> _DO THIS_: Reproduce the following material word for word, keeping every line unchanged.

> _INPUT FOR THIS TASK_:
************
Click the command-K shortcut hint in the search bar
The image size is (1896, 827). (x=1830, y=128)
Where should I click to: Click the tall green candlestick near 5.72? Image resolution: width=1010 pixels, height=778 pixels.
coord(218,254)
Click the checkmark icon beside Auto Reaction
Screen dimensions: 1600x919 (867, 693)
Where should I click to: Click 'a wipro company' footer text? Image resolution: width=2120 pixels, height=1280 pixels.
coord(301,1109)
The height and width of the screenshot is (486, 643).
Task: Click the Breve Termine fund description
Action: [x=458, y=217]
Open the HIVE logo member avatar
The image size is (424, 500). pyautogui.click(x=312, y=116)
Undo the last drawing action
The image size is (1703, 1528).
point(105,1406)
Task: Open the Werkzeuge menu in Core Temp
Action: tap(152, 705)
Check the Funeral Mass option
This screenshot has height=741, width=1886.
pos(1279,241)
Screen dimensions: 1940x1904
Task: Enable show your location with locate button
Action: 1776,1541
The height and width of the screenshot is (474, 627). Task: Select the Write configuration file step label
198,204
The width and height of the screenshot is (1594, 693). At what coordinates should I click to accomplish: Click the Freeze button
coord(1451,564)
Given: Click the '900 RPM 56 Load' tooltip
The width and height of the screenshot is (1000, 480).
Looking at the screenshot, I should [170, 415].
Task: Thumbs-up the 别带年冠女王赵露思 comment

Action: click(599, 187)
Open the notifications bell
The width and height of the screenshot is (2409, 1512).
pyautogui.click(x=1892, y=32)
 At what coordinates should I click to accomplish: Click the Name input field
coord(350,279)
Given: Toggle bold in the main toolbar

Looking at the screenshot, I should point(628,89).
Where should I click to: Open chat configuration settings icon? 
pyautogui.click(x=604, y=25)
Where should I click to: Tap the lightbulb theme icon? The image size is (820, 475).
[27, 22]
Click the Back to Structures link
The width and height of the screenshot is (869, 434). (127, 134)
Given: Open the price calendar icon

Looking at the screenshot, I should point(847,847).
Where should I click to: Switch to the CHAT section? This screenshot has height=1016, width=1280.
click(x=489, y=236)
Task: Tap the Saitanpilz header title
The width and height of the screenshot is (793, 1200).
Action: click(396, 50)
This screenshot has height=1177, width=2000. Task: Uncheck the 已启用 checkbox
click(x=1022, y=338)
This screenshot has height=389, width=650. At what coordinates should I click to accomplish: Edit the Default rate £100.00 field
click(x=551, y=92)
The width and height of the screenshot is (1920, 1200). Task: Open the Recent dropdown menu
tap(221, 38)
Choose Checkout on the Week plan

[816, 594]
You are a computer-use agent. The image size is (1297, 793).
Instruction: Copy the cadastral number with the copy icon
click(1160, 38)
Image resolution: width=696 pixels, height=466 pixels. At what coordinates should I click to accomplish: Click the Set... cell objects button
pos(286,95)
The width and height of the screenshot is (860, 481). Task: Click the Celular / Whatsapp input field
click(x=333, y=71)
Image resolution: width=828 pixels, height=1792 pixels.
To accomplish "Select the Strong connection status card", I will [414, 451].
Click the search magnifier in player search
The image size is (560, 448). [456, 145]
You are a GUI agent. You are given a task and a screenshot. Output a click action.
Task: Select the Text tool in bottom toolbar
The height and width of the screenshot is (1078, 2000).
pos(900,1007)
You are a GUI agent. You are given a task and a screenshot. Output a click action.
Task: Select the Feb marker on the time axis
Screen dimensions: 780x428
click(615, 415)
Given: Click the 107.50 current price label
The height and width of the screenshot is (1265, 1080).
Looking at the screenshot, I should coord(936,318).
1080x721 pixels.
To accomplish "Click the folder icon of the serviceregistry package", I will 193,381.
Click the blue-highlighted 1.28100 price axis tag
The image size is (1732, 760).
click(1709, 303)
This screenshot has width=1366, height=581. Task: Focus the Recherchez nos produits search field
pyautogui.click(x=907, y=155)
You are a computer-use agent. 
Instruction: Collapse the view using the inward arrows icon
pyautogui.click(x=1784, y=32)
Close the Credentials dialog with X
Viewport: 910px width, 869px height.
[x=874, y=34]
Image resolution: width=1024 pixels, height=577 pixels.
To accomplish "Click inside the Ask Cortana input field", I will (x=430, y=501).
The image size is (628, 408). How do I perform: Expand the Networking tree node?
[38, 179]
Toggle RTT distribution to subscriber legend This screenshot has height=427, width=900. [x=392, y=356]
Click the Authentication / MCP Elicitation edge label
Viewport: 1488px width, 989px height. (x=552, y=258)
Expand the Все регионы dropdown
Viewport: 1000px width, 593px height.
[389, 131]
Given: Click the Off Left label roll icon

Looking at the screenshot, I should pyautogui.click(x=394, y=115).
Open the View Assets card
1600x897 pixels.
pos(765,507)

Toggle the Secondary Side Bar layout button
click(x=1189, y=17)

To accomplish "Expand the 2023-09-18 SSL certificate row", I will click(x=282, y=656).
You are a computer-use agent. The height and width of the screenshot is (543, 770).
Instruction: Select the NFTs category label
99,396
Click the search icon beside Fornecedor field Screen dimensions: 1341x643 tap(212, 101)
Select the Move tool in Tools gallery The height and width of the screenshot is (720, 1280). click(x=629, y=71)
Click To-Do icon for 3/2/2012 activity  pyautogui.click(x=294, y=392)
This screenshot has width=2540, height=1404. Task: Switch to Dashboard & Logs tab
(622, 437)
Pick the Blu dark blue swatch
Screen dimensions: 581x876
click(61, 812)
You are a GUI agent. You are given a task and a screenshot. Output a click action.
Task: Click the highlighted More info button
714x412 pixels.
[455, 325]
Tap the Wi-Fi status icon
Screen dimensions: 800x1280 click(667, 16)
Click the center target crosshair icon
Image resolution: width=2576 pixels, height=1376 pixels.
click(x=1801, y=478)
************
> _RESULT_:
Click the command-K shortcut hint in the search bar
The image size is (1896, 827). (x=1830, y=128)
Where should I click to: Click the tall green candlestick near 5.72? Image resolution: width=1010 pixels, height=778 pixels.
coord(218,254)
Click the checkmark icon beside Auto Reaction
Screen dimensions: 1600x919 (867, 693)
Where should I click to: Click 'a wipro company' footer text? Image resolution: width=2120 pixels, height=1280 pixels.
coord(301,1109)
The height and width of the screenshot is (486, 643).
Task: Click the Breve Termine fund description
Action: [x=458, y=217]
Open the HIVE logo member avatar
The image size is (424, 500). pyautogui.click(x=312, y=116)
Undo the last drawing action
The image size is (1703, 1528).
point(105,1406)
Task: Open the Werkzeuge menu in Core Temp
Action: tap(152, 705)
Check the Funeral Mass option
This screenshot has height=741, width=1886.
pos(1279,241)
Screen dimensions: 1940x1904
Task: Enable show your location with locate button
Action: 1776,1541
The height and width of the screenshot is (474, 627). Task: Select the Write configuration file step label
198,204
The width and height of the screenshot is (1594, 693). At what coordinates should I click to accomplish: Click the Freeze button
coord(1451,564)
Given: Click the '900 RPM 56 Load' tooltip
The width and height of the screenshot is (1000, 480).
Looking at the screenshot, I should [170, 415].
Task: Thumbs-up the 别带年冠女王赵露思 comment

Action: click(599, 187)
Open the notifications bell
The width and height of the screenshot is (2409, 1512).
pyautogui.click(x=1892, y=32)
 At what coordinates should I click to accomplish: Click the Name input field
coord(350,279)
Given: Toggle bold in the main toolbar

Looking at the screenshot, I should point(628,89).
Where should I click to: Open chat configuration settings icon? 
pyautogui.click(x=604, y=25)
Where should I click to: Tap the lightbulb theme icon? The image size is (820, 475).
[27, 22]
Click the Back to Structures link
The width and height of the screenshot is (869, 434). (127, 134)
Given: Open the price calendar icon

Looking at the screenshot, I should point(847,847).
Where should I click to: Switch to the CHAT section? This screenshot has height=1016, width=1280.
click(x=489, y=236)
Task: Tap the Saitanpilz header title
The width and height of the screenshot is (793, 1200).
Action: click(396, 50)
This screenshot has height=1177, width=2000. Task: Uncheck the 已启用 checkbox
click(x=1022, y=338)
This screenshot has height=389, width=650. At what coordinates should I click to accomplish: Edit the Default rate £100.00 field
click(x=551, y=92)
The width and height of the screenshot is (1920, 1200). Task: Open the Recent dropdown menu
tap(221, 38)
Choose Checkout on the Week plan

[816, 594]
You are a computer-use agent. The image size is (1297, 793).
Instruction: Copy the cadastral number with the copy icon
click(1160, 38)
Image resolution: width=696 pixels, height=466 pixels. At what coordinates should I click to accomplish: Click the Set... cell objects button
pos(286,95)
The width and height of the screenshot is (860, 481). Task: Click the Celular / Whatsapp input field
click(x=333, y=71)
Image resolution: width=828 pixels, height=1792 pixels.
To accomplish "Select the Strong connection status card", I will [414, 451].
Click the search magnifier in player search
The image size is (560, 448). [456, 145]
You are a GUI agent. You are given a task and a screenshot. Output a click action.
Task: Select the Text tool in bottom toolbar
The height and width of the screenshot is (1078, 2000).
pos(900,1007)
You are a GUI agent. You are given a task and a screenshot. Output a click action.
Task: Select the Feb marker on the time axis
Screen dimensions: 780x428
click(615, 415)
Given: Click the 107.50 current price label
The height and width of the screenshot is (1265, 1080).
Looking at the screenshot, I should coord(936,318).
1080x721 pixels.
To accomplish "Click the folder icon of the serviceregistry package", I will 193,381.
Click the blue-highlighted 1.28100 price axis tag
The image size is (1732, 760).
click(1709, 303)
This screenshot has width=1366, height=581. Task: Focus the Recherchez nos produits search field
pyautogui.click(x=907, y=155)
You are a computer-use agent. 
Instruction: Collapse the view using the inward arrows icon
pyautogui.click(x=1784, y=32)
Close the Credentials dialog with X
Viewport: 910px width, 869px height.
[x=874, y=34]
Image resolution: width=1024 pixels, height=577 pixels.
To accomplish "Click inside the Ask Cortana input field", I will (x=430, y=501).
The image size is (628, 408). How do I perform: Expand the Networking tree node?
[38, 179]
Toggle RTT distribution to subscriber legend This screenshot has height=427, width=900. [x=392, y=356]
Click the Authentication / MCP Elicitation edge label
Viewport: 1488px width, 989px height. (x=552, y=258)
Expand the Все регионы dropdown
Viewport: 1000px width, 593px height.
[389, 131]
Given: Click the Off Left label roll icon

Looking at the screenshot, I should pyautogui.click(x=394, y=115).
Open the View Assets card
1600x897 pixels.
pos(765,507)

Toggle the Secondary Side Bar layout button
click(x=1189, y=17)

To accomplish "Expand the 2023-09-18 SSL certificate row", I will click(x=282, y=656).
You are a computer-use agent. The height and width of the screenshot is (543, 770).
Instruction: Select the NFTs category label
99,396
Click the search icon beside Fornecedor field Screen dimensions: 1341x643 tap(212, 101)
Select the Move tool in Tools gallery The height and width of the screenshot is (720, 1280). click(x=629, y=71)
Click To-Do icon for 3/2/2012 activity  pyautogui.click(x=294, y=392)
This screenshot has width=2540, height=1404. Task: Switch to Dashboard & Logs tab
(622, 437)
Pick the Blu dark blue swatch
Screen dimensions: 581x876
click(61, 812)
You are a GUI agent. You are given a task and a screenshot. Output a click action.
Task: Click the highlighted More info button
714x412 pixels.
[455, 325]
Tap the Wi-Fi status icon
Screen dimensions: 800x1280 click(667, 16)
Click the center target crosshair icon
Image resolution: width=2576 pixels, height=1376 pixels.
click(x=1801, y=478)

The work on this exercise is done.